Guillaume Wilson Patry, vice-président régional de la FAS-CSN
Guillaume Wilson Patry, vice-président régional de la FAS-CSN

Des bonifications salariales nettement insuffisantes, clame la CSN

Les dirigeants régionaux de la Fédération des affaires sociales de la CSN estiment que les bonifications salariales décrétées par le gouvernement sont loin de satisfaire les attentes des membres à pied d’oeuvre dans tout le réseau de la santé du Québec pour lutter contre la pandémie de coronavirus.

« Ils se présentent au front, même lorsqu’ils n’ont pas l’équipement nécessaire. Ils doivent respecter les directives des établissements qui vont parfois à l’encontre des recommandations de la Santé publique. Le gouvernement et les employeurs les mettent en danger chaque jour. Nous sommes en droit de nous attendre à un engagement sans ambiguïté du gouvernement à l’effet que tout doit être mis en place pour assurer la santé et la sécurité de toutes les travailleuses et tous les travailleurs », a dans un premier temps déclaré le vice-président régional de la FAS-CSN, Guillaume Wilson Patry.

La FSSS-CSN déplore le choix du gouvernement du Québec d’offrir des primes différentes pour les travailleurs et travailleuses de la santé selon qu’ils sont ou non exposés directement ou indirectement au coronavirus.

« Ainsi, une préposée aux bénéficiaires en CHSLD, au dernier échelon, obtiendra une prime de 1,79 $ l’heure alors que si elle travaille dans un centre hospitalier où il n’y a pas de cas de COVID-19, elle n’aura que 0,89 $, tout comme une auxiliaire aux services de santé et services sociaux.

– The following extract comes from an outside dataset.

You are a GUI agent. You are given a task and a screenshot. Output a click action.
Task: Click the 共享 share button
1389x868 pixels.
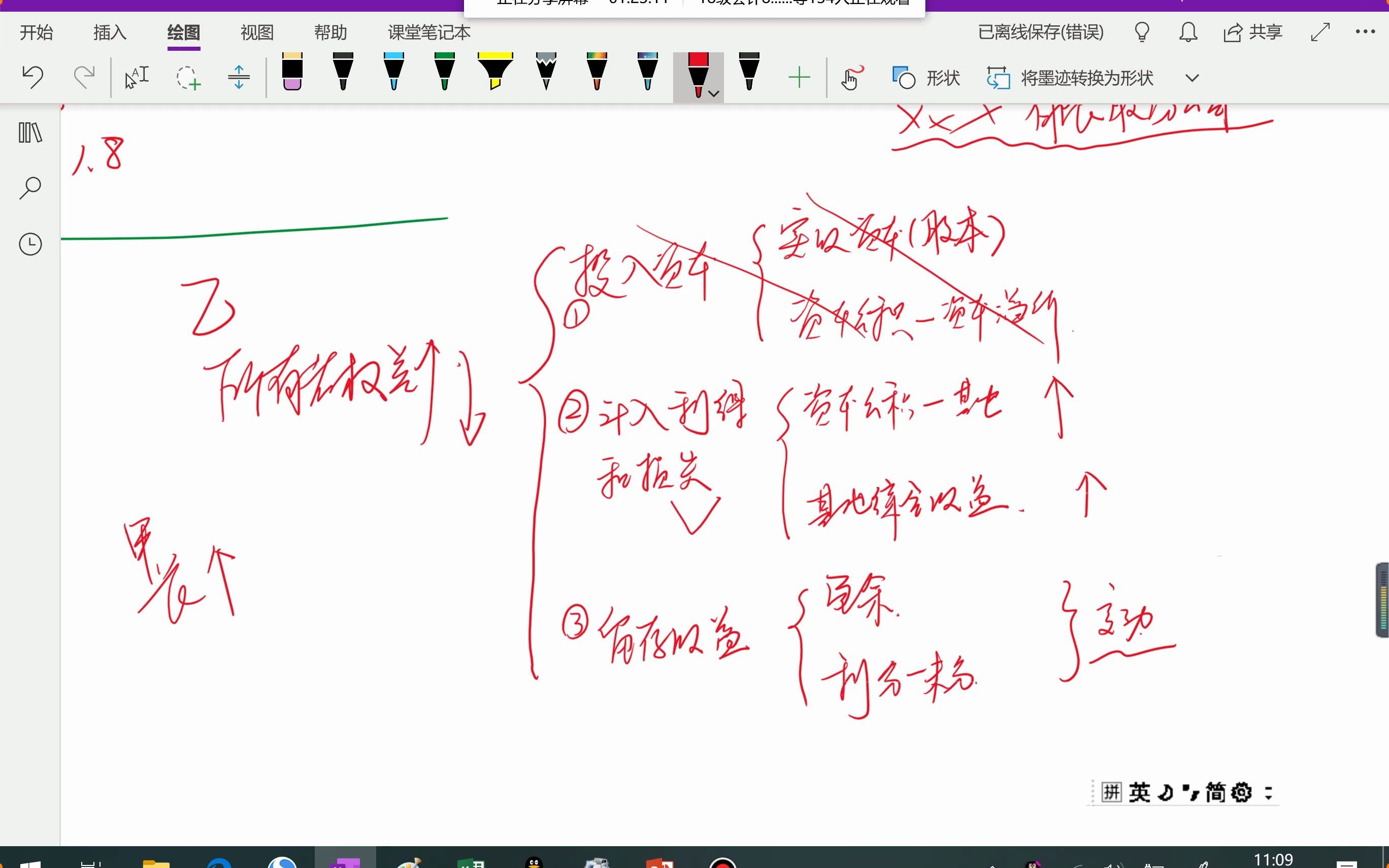(1253, 31)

Une agente administrative à l’accueil de l’hôpital recevra 0,76 $ l’heure alors qu’un préposé aux services alimentaires ou à la buanderie aura 0,79 $ l’heure. Quant au préposé à l’entretien ménager d’un centre hospitalier, cette prime lui rapportera 0,77 $ l’heure, à moins qu’il n’œuvre uniquement dans une unité COVID-19, ce qui lui vaudra 1,55 $ l’heure », illustre le communiqué pour dénoncer la façon de faire de l’État.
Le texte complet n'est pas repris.